■ **Task goal**: Find the word "computer" in the records below. List each line containing it.

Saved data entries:
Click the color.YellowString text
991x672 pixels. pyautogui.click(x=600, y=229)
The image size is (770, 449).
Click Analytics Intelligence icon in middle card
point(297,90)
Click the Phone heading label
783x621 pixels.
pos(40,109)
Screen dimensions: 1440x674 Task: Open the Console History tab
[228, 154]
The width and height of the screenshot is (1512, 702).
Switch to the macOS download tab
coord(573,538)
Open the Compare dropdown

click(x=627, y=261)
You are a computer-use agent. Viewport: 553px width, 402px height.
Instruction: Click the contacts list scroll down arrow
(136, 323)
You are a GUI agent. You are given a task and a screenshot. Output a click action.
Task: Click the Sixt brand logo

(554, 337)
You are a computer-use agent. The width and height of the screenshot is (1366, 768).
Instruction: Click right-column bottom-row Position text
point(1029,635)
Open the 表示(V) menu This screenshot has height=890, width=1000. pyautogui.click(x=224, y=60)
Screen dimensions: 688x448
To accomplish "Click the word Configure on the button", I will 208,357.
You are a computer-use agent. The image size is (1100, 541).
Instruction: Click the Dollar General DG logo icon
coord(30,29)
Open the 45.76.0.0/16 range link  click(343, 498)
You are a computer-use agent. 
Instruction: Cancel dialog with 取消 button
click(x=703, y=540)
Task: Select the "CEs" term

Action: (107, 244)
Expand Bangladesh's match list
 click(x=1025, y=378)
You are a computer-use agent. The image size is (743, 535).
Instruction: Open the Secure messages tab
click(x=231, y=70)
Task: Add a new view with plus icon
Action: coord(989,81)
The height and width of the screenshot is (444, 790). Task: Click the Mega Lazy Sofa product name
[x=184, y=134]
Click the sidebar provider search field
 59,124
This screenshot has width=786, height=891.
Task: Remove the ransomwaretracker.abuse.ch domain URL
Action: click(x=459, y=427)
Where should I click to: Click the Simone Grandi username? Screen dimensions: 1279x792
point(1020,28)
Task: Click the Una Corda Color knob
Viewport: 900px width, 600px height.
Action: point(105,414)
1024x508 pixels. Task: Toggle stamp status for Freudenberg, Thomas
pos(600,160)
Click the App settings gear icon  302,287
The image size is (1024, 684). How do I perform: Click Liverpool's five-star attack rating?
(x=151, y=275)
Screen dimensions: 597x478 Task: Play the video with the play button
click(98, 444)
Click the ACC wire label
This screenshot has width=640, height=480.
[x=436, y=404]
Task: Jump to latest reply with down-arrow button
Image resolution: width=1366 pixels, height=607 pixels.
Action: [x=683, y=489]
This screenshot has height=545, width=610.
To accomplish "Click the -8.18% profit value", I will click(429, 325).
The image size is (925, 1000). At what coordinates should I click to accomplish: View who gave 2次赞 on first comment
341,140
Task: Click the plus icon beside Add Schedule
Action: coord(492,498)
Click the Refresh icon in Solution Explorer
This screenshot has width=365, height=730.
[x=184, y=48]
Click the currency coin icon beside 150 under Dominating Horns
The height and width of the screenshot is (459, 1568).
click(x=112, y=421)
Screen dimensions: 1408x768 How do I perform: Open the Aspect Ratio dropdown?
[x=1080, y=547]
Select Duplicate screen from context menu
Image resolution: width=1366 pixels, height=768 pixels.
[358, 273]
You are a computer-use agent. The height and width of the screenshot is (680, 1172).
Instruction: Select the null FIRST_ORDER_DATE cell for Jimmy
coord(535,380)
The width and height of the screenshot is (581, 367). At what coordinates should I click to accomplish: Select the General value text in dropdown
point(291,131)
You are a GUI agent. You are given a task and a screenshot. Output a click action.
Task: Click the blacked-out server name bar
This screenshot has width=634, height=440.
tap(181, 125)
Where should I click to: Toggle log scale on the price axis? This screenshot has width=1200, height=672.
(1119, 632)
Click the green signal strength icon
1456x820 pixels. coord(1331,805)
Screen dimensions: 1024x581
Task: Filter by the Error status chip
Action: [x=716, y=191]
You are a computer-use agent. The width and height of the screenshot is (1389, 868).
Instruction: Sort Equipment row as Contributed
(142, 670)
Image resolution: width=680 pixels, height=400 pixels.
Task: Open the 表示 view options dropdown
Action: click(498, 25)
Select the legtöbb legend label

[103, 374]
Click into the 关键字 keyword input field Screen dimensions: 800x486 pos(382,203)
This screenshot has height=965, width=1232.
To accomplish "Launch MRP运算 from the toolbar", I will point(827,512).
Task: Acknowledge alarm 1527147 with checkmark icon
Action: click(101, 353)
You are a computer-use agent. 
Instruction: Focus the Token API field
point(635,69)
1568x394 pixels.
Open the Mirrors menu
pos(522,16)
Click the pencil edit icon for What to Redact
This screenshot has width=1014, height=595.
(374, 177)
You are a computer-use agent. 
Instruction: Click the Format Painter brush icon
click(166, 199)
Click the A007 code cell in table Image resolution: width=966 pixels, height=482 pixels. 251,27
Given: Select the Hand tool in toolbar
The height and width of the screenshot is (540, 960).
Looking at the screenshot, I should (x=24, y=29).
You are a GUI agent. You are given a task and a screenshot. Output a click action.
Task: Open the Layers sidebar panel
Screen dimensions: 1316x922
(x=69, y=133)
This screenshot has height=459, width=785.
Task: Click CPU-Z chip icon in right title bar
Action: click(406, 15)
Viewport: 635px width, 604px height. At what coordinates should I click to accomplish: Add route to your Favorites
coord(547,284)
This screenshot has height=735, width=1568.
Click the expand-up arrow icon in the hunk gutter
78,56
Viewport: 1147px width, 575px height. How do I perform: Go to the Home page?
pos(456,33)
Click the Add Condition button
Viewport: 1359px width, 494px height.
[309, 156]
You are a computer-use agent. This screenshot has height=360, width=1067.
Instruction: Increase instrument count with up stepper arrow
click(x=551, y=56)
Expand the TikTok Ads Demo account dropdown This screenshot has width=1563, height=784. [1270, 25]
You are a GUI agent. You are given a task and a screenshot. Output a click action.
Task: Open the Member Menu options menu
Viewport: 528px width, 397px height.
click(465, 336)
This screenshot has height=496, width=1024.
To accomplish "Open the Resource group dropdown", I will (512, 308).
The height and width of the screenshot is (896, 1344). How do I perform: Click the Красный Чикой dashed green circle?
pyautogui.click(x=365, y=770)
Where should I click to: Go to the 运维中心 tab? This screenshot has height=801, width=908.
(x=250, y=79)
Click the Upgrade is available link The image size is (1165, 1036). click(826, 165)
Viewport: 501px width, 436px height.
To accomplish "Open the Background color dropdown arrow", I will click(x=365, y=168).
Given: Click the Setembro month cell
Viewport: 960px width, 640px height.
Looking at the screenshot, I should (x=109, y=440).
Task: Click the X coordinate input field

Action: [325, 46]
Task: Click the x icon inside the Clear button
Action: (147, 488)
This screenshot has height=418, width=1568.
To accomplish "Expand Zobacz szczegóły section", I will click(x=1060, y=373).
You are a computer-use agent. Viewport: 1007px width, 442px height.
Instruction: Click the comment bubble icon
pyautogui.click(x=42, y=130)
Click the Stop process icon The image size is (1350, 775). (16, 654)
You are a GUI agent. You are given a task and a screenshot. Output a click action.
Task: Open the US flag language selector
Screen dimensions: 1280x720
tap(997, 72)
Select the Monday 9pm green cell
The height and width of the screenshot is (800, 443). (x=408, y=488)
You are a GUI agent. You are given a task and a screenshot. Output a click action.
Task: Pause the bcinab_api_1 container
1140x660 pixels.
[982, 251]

■ **Result for this exercise**:
You are a computer-use agent. Viewport: 553px width, 402px height.
You are a computer-use agent. The width and height of the screenshot is (1366, 768).
You are a computer-use agent. The image size is (1100, 541).
You are a computer-use agent. 
You are a computer-use agent. The image size is (743, 535).
You are a computer-use agent. The height and width of the screenshot is (680, 1172).
You are a computer-use agent. The width and height of the screenshot is (1389, 868).
You are a computer-use agent. 
You are a computer-use agent. 
You are a computer-use agent. This screenshot has height=360, width=1067.
You are a computer-use agent. Viewport: 1007px width, 442px height.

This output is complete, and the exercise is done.